The Soviet spetskhrany, like the regime as a whole, were also distinguished by another feature: not only people, but also peoples, were subject to “vaporization”. As a result, all books bearing any relation to such “unnations” must be struck from memory. They were subject to destruction, with the exception of numbered copies left for the restricted access collections of the major book repositories.
Avtorkhanov and Dudayev Banned
When I was studying the archive documents of the USSR’s Glavlit, its proscriptive lists, and the surviving catalogues of the restricted access collections of the St Petersburg libraries, dissolved in the early 1990s, I repeatedly came across the mention of dozens, if not hundreds of books connected in one way or another with the history, culture and literature of the peoples of the Northern Caucasus and Crimea deported in February 1944 on the orders of Stalin.
The turn of the removal of books came in 1946, moreover on an initiative “from below”, emanating from the managerial board of the country’s main library – the Lenin State Library. It inquired of Glavlit: what was to be done with books about deported peoples and the corresponding national literary production? Glavlit’s reply is dated March 8, 1946, stamped “Secret” (the censorship did not rest even on International Women’s Day): “Reply to Inquiry of Managerial Board of the Lenin State Library”:
“Catalogues and books about the Checheno-Ingush, Crimean, Karachay and Kalmyk ASSRs are to be transferred to the restricted access collection (spetskhran). Deputy Representative of the SNK (Soviet of People’s Commissars) of the USSR for the Protection of Military Secrets M. Ovsyannikova.”

**Given task 1**: Could you rework the passage on Soviet book censorship, starting at "Avtorkhanov and Dudayev" and ending at "orders of Stalin.", with "St Petersburg" changed to "Leningrad"?
**Given task 2**: Would you resume the passage on Soviet book censorship right after its last sentence?
The data after this point comes from a different source.

**Supplied material**:
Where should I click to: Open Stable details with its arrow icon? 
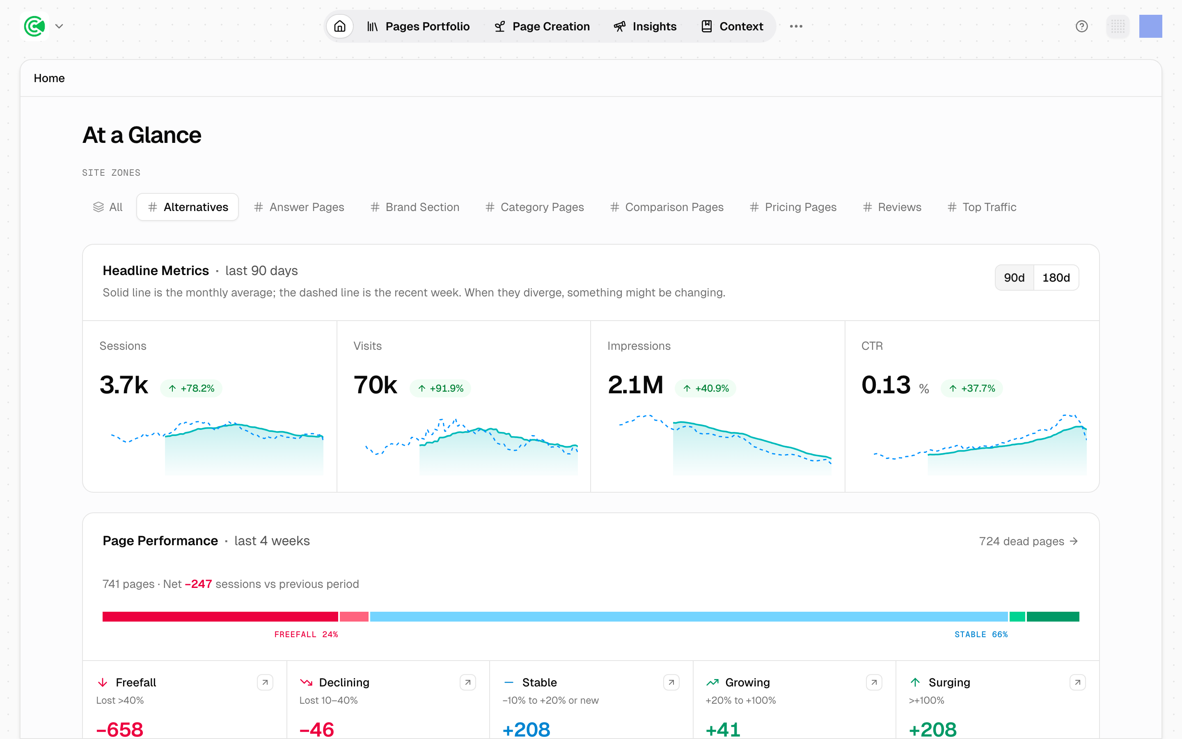tap(671, 682)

**Exercise result 1**:
Avtorkhanov and Dudayev Banned
When I was studying the archive documents of the USSR’s Glavlit, its proscriptive lists, and the surviving catalogues of the restricted access collections of the Leningrad libraries, dissolved in the early 1990s, I repeatedly came across the mention of dozens, if not hundreds of books connected in one way or another with the history, culture and literature of the peoples of the Northern Caucasus and Crimea deported in February 1944 on the orders of Stalin.

**Exercise result 2**:
There followed the release by Glavlit of a special circular on this topic, sent around the “provinces”, according to which all such books were subject to removal “in the bookselling network and the mass libraries”, with subsequent immediate destruction. Among the books consigned to extinction was a large number of works by national poets and prose-writers, published both in the original and in Russian translation. They included books by the first professional Chechen writers and collectors of folklore – A. Nazhayev (1895-1937), A. Dudayev (1895-1937) and Sh. Ayskhanov (1907-1937), whose “guilt” was twofold: not only did they belong to an “erased” nation, but, in addition, during the years of the Great Terror they had been declared “enemies of the people” and shot, which had led to the removal of their books even before 1944. This was also the pretext for the banning of the books by the founder of Ingush prose Z. Malsagov, the poems of the Balkarian poet Kaysyn Kuliyev, and many others.
Books, journals and almanachs in the Russian language which in one way or another touched on dangerous themes were subject to a total ban. In this connection anthologies and other publications which reproduced translations of the national epics and poetry by Chechen, Ingush, Kalmyk and other poets were sequestrated: in particular, these included the magnificent translations by S. I. Lipkin. Sent to the spetskhran in this connection were Literary-Artistic Almanach (Nalchik, Kabardino-Balkarian Publishing House, 1936), Poetry of Checheno-Ingushetia. Translated by S. Lipkin, (Moscow, GIKhLm 1938. Also: Grozny. Chechenizdat, 1938) and many other collections that had been published in the North Caucasus. There were also five books by A. Avtokhranov on the history of Chechnya, published between 1930 and 1934, including Revolution and Counter-revolution in Chechnya. On the History of the Civil War in the Terek Regional Krai. Essays. (Grozny, 1933), On the Fundamental Questions of Chechen History (Grozny 1930). In fact, here once again we see a “double guilt”: the author fled abroad, where he published his famous book The Technology of Power, which circulated widely in samizdat during the years of stagnation.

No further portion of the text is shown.